Current at a distance and resonant transparency in Weyl semimetals
Yuval Baum, Erez Berg, S. A. Parameswaran, Ady Stern

TL;DR
This paper proposes robust, experimentally accessible methods to directly probe Fermi arcs in Weyl semimetals using magnetic field-dependent non-local voltages and electromagnetic resonances, bypassing quantum coherence requirements.
Contribution
It introduces two novel experimental techniques to detect Fermi arcs in Weyl semimetals that are more robust than quantum interference effects.
Findings
Non-local DC voltage varies with magnetic field.

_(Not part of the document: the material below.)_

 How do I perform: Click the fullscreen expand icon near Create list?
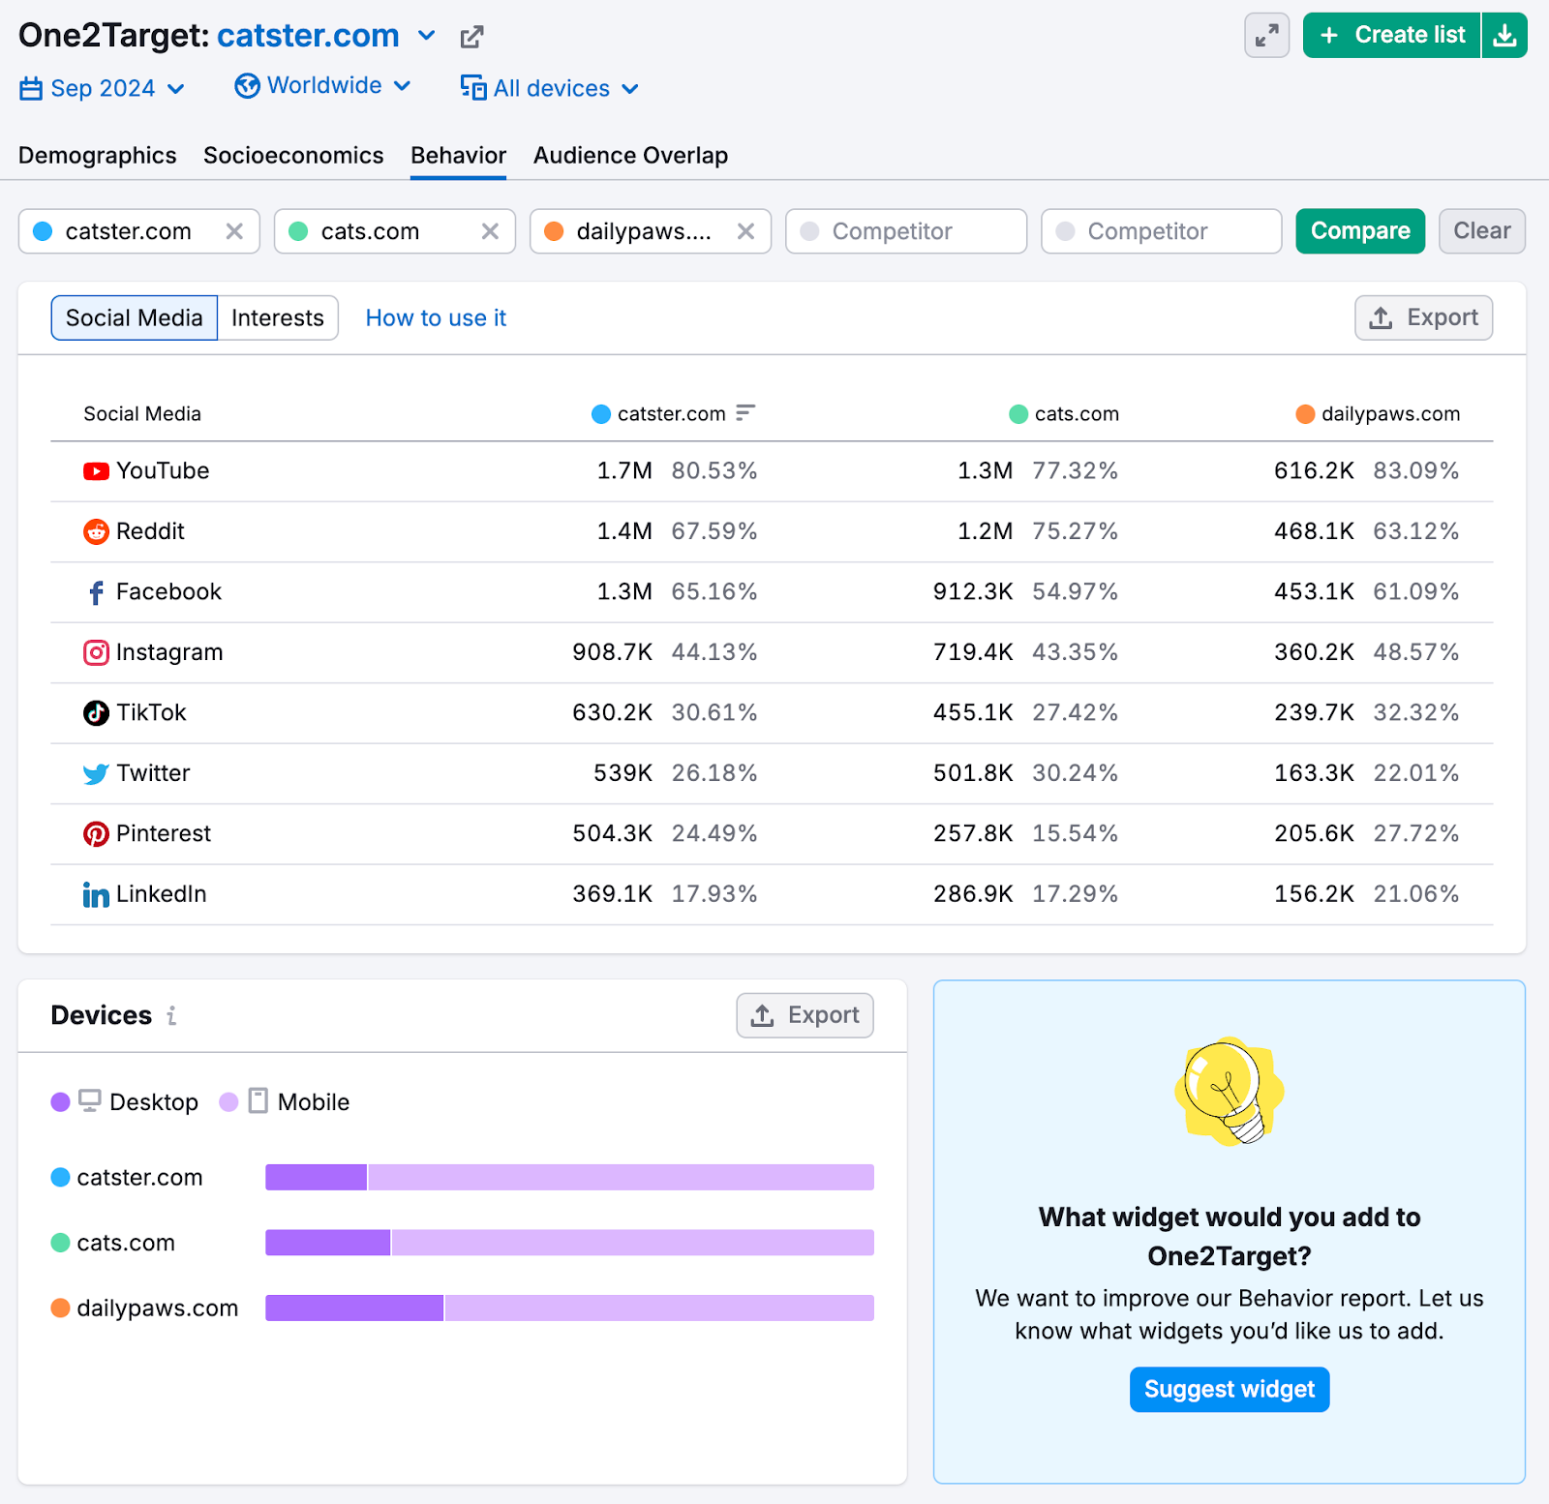coord(1266,35)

Electromagnetic wave transmission shows sharp resonances.
Methods are applicable to Dirac semimetals.
Abstract
Surface Fermi arcs are the most prominent manifestation of the topological nature of Weyl semimetals. In the presence of a static magnetic field oriented perpendicular to the sample surface, their existence leads to unique inter-surface cyclotron orbits. We propose two experiments which directly probe the Fermi arcs: a magnetic field dependent non-local DC voltage and sharp resonances in the transmission of electromagnetic waves at frequencies controlled by the field. We show that these experiments do not rely on quantum mechanical phase coherence, which renders them far more robust and experimentally accessible than quantum effects. We also comment on the applicability of these ideas to Dirac semimetals.